__Excerpted text__
By Elaine Liner
By Jim Schutze
By Rachel Watts
By Lauren Drewes Daniels
By Anna Merlan
By Lee Escobedo
There are, of course, two Dallases.
There's slick, soulless, sprawling, sterile Dallas, the one that all right-thinking boulevardiers disdain.
And then there's quirky, progressive, funky, interesting, artistic Dallas, its wee heart beating like a field mouse in its hole, which is all the more cherished by the cognoscenti (you and I) for being elusive and underground.
The Undermain Theater--always offbeat, experimental, and literally underground--is one underpinning of the second Dallas. Descending the steps of an old trade building on Main, you stumble into the cool and dark atmosphere with a sense of quivering ecstasy, like an Egyptologist entering an undiscovered tomb. Once inside, you warm up immediately to the hip but understated cellar ambience of the place. This is one alternative theater that doesn't try too hard to be cool, but is.
The good vibes increase once you take your seat for The Hyacinth Macaw. Set designer Nelson Robinson and lighting designer Keith Bresh have done a terrific job with the limited subterranean space at their disposal, shaping a spare set out of a table, a few chairs, a porch swing, some dry, hanging rushes, and a pile of sand. The lighting, a phosphorescent shade of Slurpee blue, and sound effects featuring falling water and a single, insistent bird call, set a mood pregnant with possibilities--most of them sinister.
The mysterioso mood is almost immediately undercut by an unexpected bit of silliness--the arrival of a train (done with a funny, low-tech flourish that I won't reveal). The train brings a Mr. Williams Hard to the town of Gradua by the banks of Bug River. The question, "Will a Hard man be good to find?" immediately presents itself.
The answer for Ray, Dora, and Susannah, an American family that would be considered typical if it lived in a dimension next door to ours, is equivocal, like the rest of the play. Hard brings a message to Ray, which causes Ray to abandon his family. Dora runs off with the local kook, Mad Wu, and Susannah and Hard bury the moon.
That's the plot.

__Tasks__
[a] Name every character from The Hyacinth Macaw who is mentioned in the theater review.
[b] Extend the theater review of The Hyacinth Macaw, picking up right after "That's the plot."

__Data provided__
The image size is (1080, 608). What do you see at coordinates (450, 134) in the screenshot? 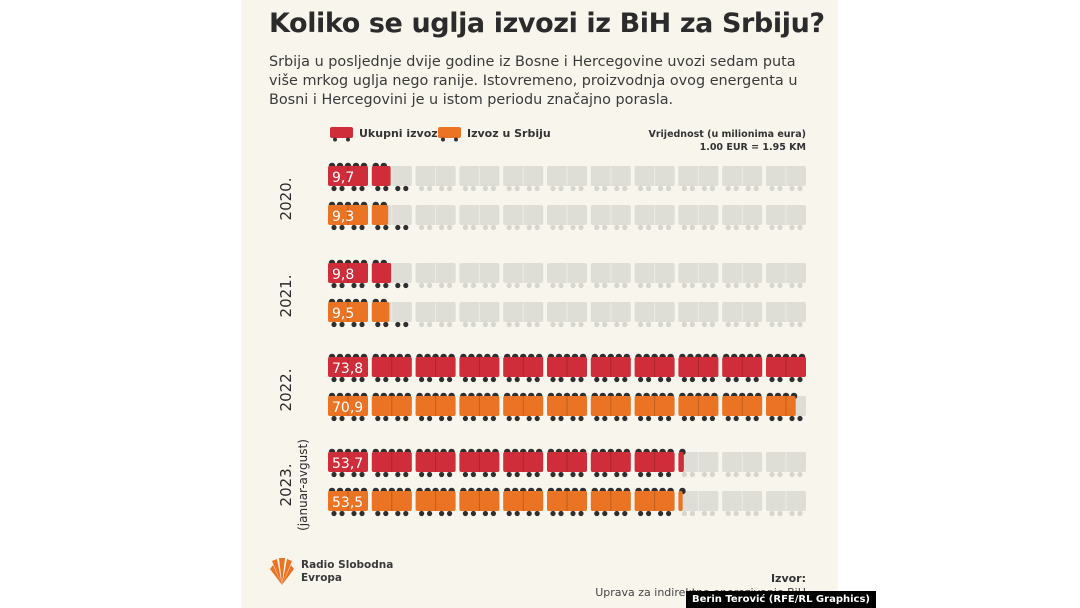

__Answers to the exercise__
[a] Mr. Williams Hard, Ray, Dora, Susannah, Mad Wu

[b]
The real point and pleasure of the play, however, are to be found in playwright Mac Wellman's linguistic shenanigans. His characters each pour forth monologues like this one from Ray as he toasts his family farewell:
"Tonight my heart is full with shreds, folded pop-ups, and the stuff of the heart, farewell stuff, feathers, obscure bones of small creatures, portraits in lockets of the lesser Popes, poop, sailboats, sentimental threnodies from the gaslight era, odd riffs of jazz, corny keepsakes, tufts of hair, confederate dollars sewn into the ruffles of antique gowns, ferrotypes of audacious perukes, satins, lizard skins, coral buttons, ivory needles, silver thimbles and billets-doux from the Pretty Times Done Did."
It's a highly idiosyncratic, free-association style that strays into wit and sense often enough to be entertaining and intriguing, rather than simply tedious. Even several days after seeing the play, I can still remember virtually every word of dialogue (of course, having the script in front of me helps).
This mostly inexplicable, Lewis Carroll kind of verbal nonsense can get old fast in the hands of an overmatched director and actors. But the cast, and director Katherine Owens, are definitely up to the material.
David Lugo, playing Hard, wields a commanding voice that is a pleasure to listen to even when the words he is given are sometimes as opaque as sheet metal. He also displays a sinewy, morally ambiguous presence that gives the play much of its dramatic tension.
Routh Chadwick plays Susannah as a kind of cross between Hayley Mills and Wednesday from the Addams Family. She's an All-American girl with a fetish for bugs and an unsavory tendency to unleash her carnal desires while wearing a fez--a trait that apparently runs in the family.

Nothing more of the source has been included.